In 1999 the Deputy Speaker refused to put the
question at second reading of the Military Action Against Iraq
(Parliamentary Approval) Bill. The Bill's sponsor, Mr Tam Dalyell,
has said that the Government had advised that royal consent be
refused.[43]
The Leader of the House of Commons cited another
example in his written evidence: the European Communities (Reaffirmation
of Sovereignty of the United Kingdom Parliament) Bill 1995.[44]
23. Republic stated: "We are very concerned
that the consent process could be used as a selective veto for
Ministers over Private Members' Bills. Like a number of other
royal powers currently exercised by the executive, it potentially
allows governments to override the wishes of Parliamentan
anomaly that should be abolished."[45]
24. When we asked Sir Robert Rogers whether the process
of Consent could be used by the Government as a way of curtailing
or preventing parliamentary debate, he replied:
It could be, but...it is something that we would
think was inappropriate. In terms of either House dealing with
a proposal, it is much better to focus on the issue that is actually
in the Bill rather than to use a piece of clockwork, as it might
be, to prevent the resolution of the issue that is in the Bill.[46]
David Beamish said: "I do not think it would
happen but if there were any whiff that it might I think I would
be very quickly giving very firm advice against to whoever in
Government was suggesting it."[47]
Sir Robert Rogers stated that Consent was not the only process
that the Government could, in theory, use to inhibit debate on
Private Members' Bills:
It is analogous in a way to the Government providing
a money resolution for a Private Member's Bill. It is possible
for the Government to say, "No, we don't like this Bill,
so we are not going to provide a money resolution for it."
That would inhibit or possibly prevent debate. When I was Clerk
of Legislation...we would always say to the Government that is
a misuse of the privilege of financial initiative. The real question
is on the nature of the Bill. So it is simply a permissive or
facilitating process to have the money resolution. In the same
way, I would say that argument applies to consent as well.[48]
25. The Leader of the House of Commons commented:
The Government will generally seek consent for
Private Member's Bills, even where it opposes the bill, on the
basis that Parliament should not be prevented from debating a
matter on account of consent not having been obtained...On a number
of occasions MPs have failed to publish the text of their Bill
in time for consent to be sought.
The Government of the day has on occasion not
sought consent for bills they opposed (and did not wish to be
proceeded with), on the basis that there was no realistic opportunity
for the bill in question to be debated.[49]

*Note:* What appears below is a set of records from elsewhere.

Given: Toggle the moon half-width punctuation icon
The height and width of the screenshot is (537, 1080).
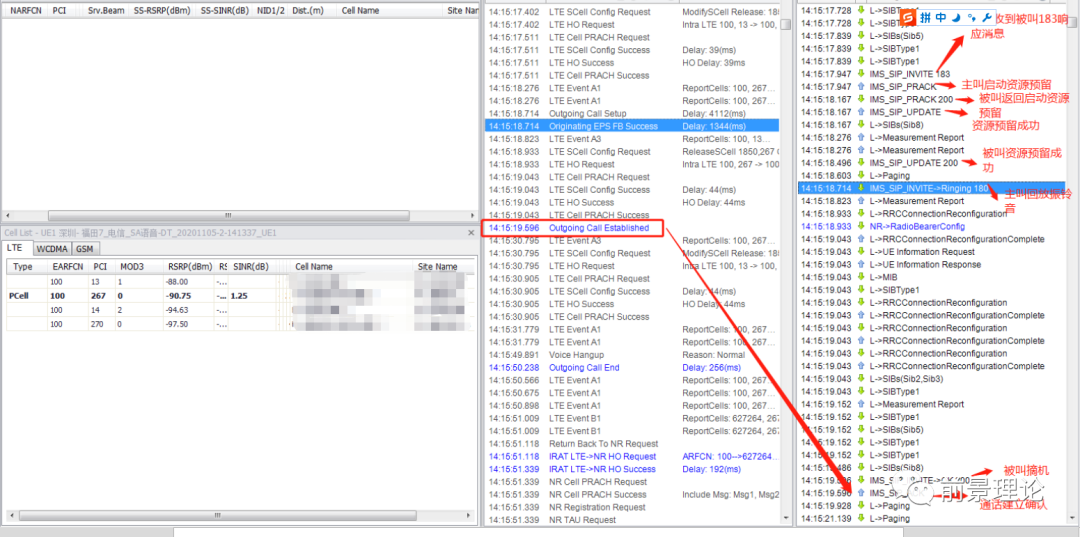Looking at the screenshot, I should [955, 18].
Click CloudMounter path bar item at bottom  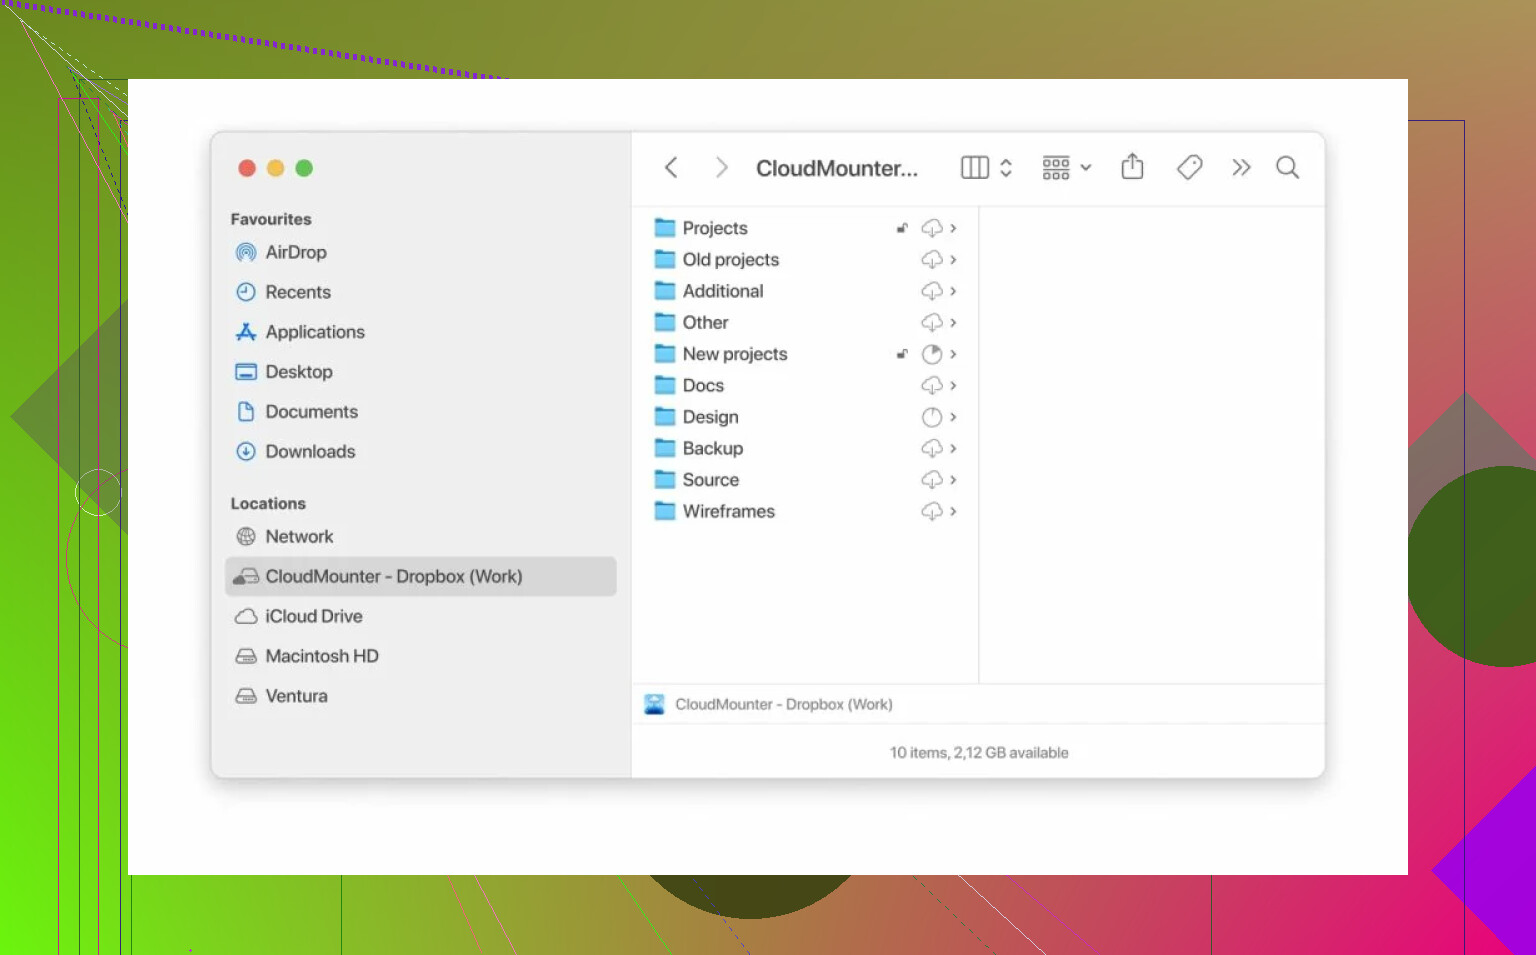pos(782,704)
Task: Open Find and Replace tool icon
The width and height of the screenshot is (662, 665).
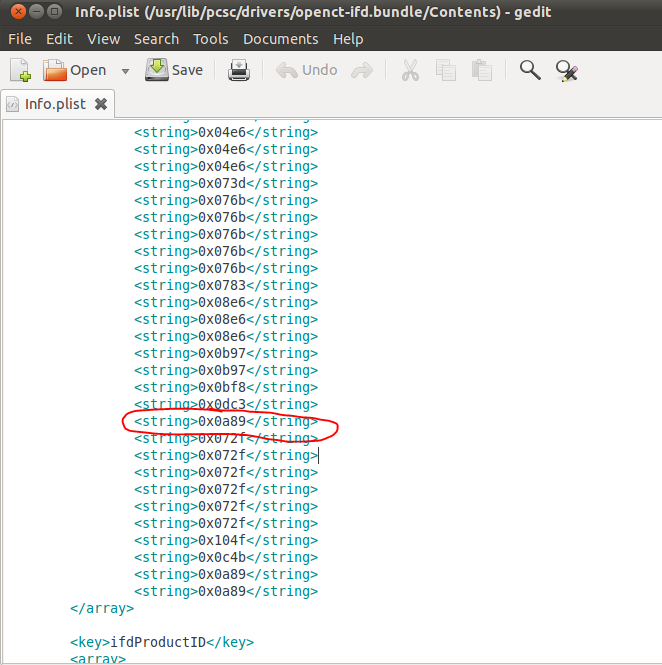Action: coord(567,71)
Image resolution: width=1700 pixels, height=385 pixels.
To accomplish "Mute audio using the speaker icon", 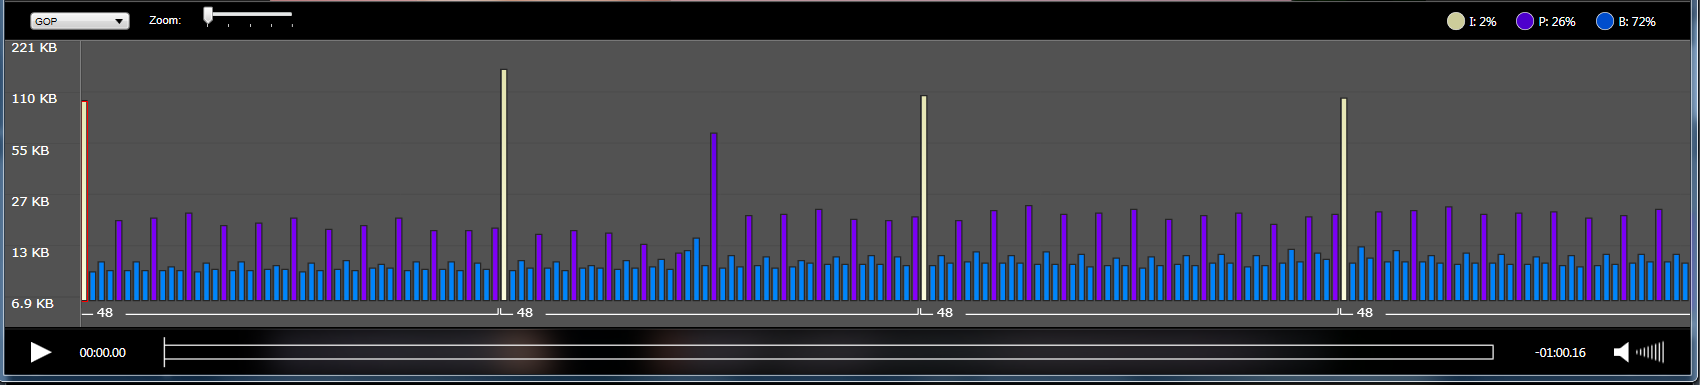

26. Part of the difficulty is that although, as the
Leader of the House of Commons states, "The signification
of consent has always been a matter of public record and is recorded
on the Order Paper, in the Lords and Commons Journals, and in
Hansard", the occasions on which the Government has been
told by the House authorities that Consent is necessary and has
declined to seek Consent are not easily accessible as a matter
of public record in the same way. It is thus difficult to be
certain how often the Government has declined to seek Consent
for a Private Member's Bill, although from the available evidence,
it would seem that this is a rare occurrence.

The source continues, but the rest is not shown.